William Wordsworth is widely considered one of the most influential English romantic poets. In the preface of his book, Lyrical Ballads, published in 1798, Wordsworth declared that poetry should contain language really used by men. This idea, and many of his others, challenged the old eighteenth-cuntury idea of formal poetry and, therefore, he changed the course of modern poetry (Wordsworth, William DISCovering).
Wordsworth was born in Cockermouth, England, to John, a prominent aristocrat, and Anne Wordsworth, but with his mother's death in 1778, William and his family began to drift apart. William was sent to boarding school in Hawkeshead, and his sister, Dorothy, was sent to live with cousins in Halifax. It was in the rural surroundings of Hawkeshead that William learned his appreciation for nature and the outdoors. Unfortunately, once again, the peacefulness of his life was disturbed by his father's death in 1783. William was sent from relative to relative, all of whom thought of him only as a burden.
It has been pointed out by biographers that Wordsworth's unhappy early life contrasts with the idealized portrait of childhood that he presents in his writings (Wordsworth, William DISCovering).

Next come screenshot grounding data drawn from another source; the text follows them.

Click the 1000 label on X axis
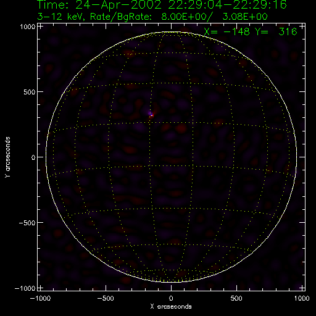This screenshot has height=316, width=316. (x=302, y=298)
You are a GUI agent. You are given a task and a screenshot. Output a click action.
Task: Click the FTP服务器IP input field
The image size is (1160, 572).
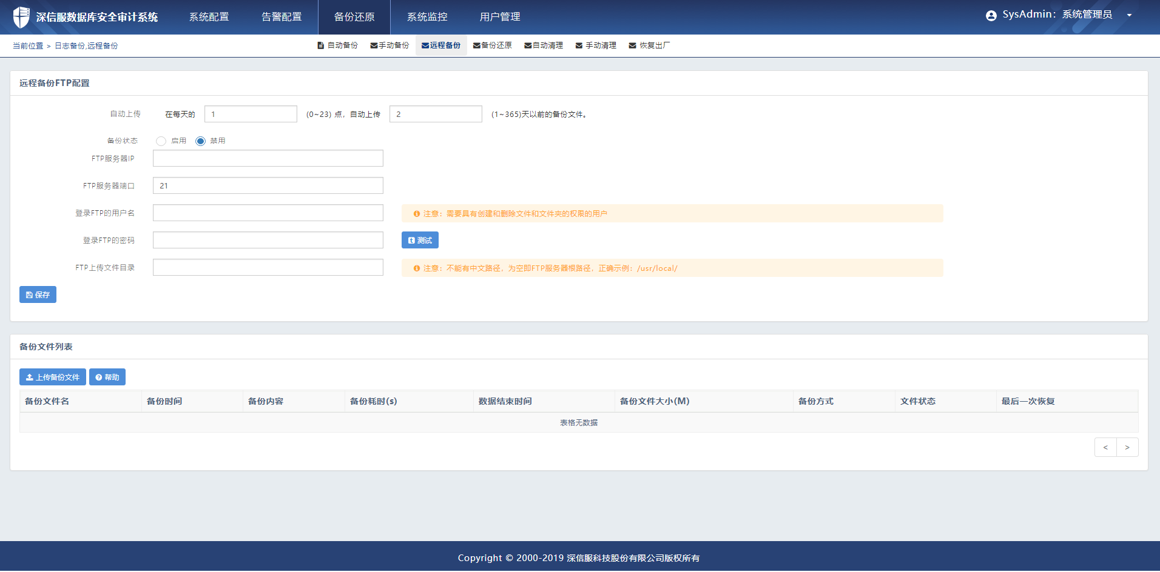[x=268, y=159]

Wordsworth went to college at St. John's College in Cambridge and later wrote that the highlight of those years was his walking tour of France and Switzerland taken with his friend, Robert Jones (Watson 1421). He graduated in 1791 when the French revolution was in its third year, but, even though he had showed no prior interest, he quickly supported the Revolution's goals. After Wordsworth was forced to flee France he became involved with the studies of philosopher William Godwin; Godwin became one of the most inveterate influences on Wordsworth's thought ('Wordsworth, William' Compton's). In 1793 Wordsworth published his first two volumes of poetry, Descriptive Sketches and An Evening Walk.